A few followups to previous posts, and a tiny little publication related bit:

Followup #1:  Last week I blogged about the importance of Just Keeping Going: in running and writing.  I probably should have mentioned that not only am I out there training again on Prince Street, but I've jumped into a new novel in recent weeks.  Too early to say exactly what the heck it is, except that I think it's a comedy.  (I think.)  I've just added an Australian and a ouija board.

Followup #2: About a month ago, I blogged about the connection between cooking and writing, and I expressed some dissatisfaction about my countrymen's approach to eating.  In nonfiction class last week we had a great discussion of this very topic, due to an essay in our textbook by an author who ridicules Campbell's "Soup to Go." The author's main argument is that the company took one of the most ancient and communal kinds of food and turned it into something one is supposed to guzzle while sitting alone in one's car.   (The cannister itself was designed to fit into a car's cup holder.) Many of the students opined at exactly how bad canned soup is--one had even tried this particular product and found it inedible.  This, in turn, made me wonder outloud if there is a whole stratum of Americans who have never actually tasted Real Food (i.e., made from scratch by one person for another), who have literally no idea how much better Real Food tastes and is.   Unfortunately,  I do think this stratum is actual.  How else to explain the ever expanding numbers of fast food  outlets and varieties of prepackaged, on the go, because-we're-too-busy-to-spend-as-much-ten-minutes-on what-we-stick-in-our-mouths products.  (You can even buy pre-made, vaccum-sealed peanut and jelly sandwiches, for heaven's sake.  This is unspeakably stupid.)  My new pet theory as to why Americans are obese: The food we eat is such Not Real Food, that to derive any pleasure from it we have to consume it in great quantity.

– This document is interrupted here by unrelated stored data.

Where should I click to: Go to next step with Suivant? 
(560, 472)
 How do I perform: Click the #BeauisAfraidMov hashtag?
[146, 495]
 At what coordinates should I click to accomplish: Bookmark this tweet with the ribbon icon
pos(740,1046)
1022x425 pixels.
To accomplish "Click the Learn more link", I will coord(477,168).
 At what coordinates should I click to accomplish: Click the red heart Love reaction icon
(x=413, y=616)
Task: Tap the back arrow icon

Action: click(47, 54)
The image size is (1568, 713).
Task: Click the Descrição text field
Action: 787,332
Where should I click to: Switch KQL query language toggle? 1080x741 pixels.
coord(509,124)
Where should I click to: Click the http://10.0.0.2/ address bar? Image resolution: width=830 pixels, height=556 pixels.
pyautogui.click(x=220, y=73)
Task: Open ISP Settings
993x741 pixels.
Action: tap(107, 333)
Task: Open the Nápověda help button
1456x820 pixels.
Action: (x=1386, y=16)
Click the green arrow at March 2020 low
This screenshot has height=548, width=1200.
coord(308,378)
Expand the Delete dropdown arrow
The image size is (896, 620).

Tiny little publication related bit:  A bizarre, comic story of mine--it's formatted as a pretend shopping list of someone who is being held captive after being kidnapped from a superstore--was published recently in the print journal The Pinch, published out of the University of Memphis.  One of the editors contacted me last week and invited me to read at their launch party this coming Friday.  It certainly is nice to be asked, so I'll probably be making that two-and-a-half hour drive Friday afternoon.  Too often the journals I publish in are located so far away that there's no way I can make their launch parties.  I'm happy for this exception.  Thanks, The Pinch.

Monday, November 5, 2012

Another one down

2


Just over a week ago, for the fifth year in a row, I ran the Soaring Wings Half-Marathon.  It raises money for a good cause, an institution that takes in troubled kids and tries to give them structure; it also is quite a challenging course and the only race of its distance in my hometown. I can't not do it.  And I'm happy to report that for the fifth year in a row, I met my goal: to finish in under two hours.  I even ran faster this year than last!  (Okay, so it was only 35 seconds faster, but 35 seconds is 35 seconds!)  I'm also happy to report that I managed to finish in the top 25% or so, better than usual for me.  This is not to suggest I am a fast runner.  No one's ever accused me of that.  Fact is, I don't have a natural talent for speed.  What I have, instead, is a talent for Keeping Going.  Maybe talent is the wrong word to use here.  Let's say a disposition--or simple thickheadedness.   Which is why the longer the race, the better I tend to do relative to other participants.  The longer the race, the more attrition and exhaustion sets in.  Inevitably there are runners who don't train well enough for the distance, or who set out in too fast a pace, or whose bodies just aren't up for it that day.  You see them walking along the side of the course, hands on hips, head bowed, their faces washed in pain and frustration.  Then there are those who simply have the mid-to-late race realization that a) This hurts, and b) I am doing this to myself voluntarily, and thus c) Why don't I just stop? Oh, I can sympathize, believe me.  I don't think there's any normal mortal who's ever run a marathon or half-marathon (well, especially a marathon) who hasn't had those thoughts.  But so far at least, I've never listened to them.  If I start the thing, I'm going to finish it.  You just keep going.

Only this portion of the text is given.